Stored data entries
§

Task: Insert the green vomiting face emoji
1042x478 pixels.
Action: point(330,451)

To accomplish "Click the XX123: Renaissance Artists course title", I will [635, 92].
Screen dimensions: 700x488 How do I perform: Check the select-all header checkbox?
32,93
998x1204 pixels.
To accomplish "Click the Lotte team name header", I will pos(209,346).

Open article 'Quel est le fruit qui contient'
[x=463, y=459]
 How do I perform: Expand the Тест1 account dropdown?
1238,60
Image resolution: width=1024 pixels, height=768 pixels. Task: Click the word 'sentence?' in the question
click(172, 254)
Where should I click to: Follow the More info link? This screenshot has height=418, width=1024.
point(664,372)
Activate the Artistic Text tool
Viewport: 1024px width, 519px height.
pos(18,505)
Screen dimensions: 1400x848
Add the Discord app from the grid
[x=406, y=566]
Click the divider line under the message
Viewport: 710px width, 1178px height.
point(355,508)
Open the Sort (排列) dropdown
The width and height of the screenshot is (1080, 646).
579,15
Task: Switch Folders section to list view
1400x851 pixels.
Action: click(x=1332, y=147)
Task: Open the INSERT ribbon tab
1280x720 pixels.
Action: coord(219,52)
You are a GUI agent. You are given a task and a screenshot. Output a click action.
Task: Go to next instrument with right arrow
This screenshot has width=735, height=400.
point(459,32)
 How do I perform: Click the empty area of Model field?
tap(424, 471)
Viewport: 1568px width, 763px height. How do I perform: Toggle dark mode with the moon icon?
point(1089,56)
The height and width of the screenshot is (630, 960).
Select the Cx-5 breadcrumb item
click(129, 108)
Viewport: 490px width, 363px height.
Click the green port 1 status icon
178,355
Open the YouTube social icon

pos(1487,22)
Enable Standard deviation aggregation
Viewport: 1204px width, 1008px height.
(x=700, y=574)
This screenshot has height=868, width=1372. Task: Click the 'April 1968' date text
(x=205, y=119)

§

Every line of the records that includes the word "will" should be gathered.

To accomplish "Click the XX123: Renaissance Artists course title", I will [635, 92].
To accomplish "Click the Lotte team name header", I will pos(209,346).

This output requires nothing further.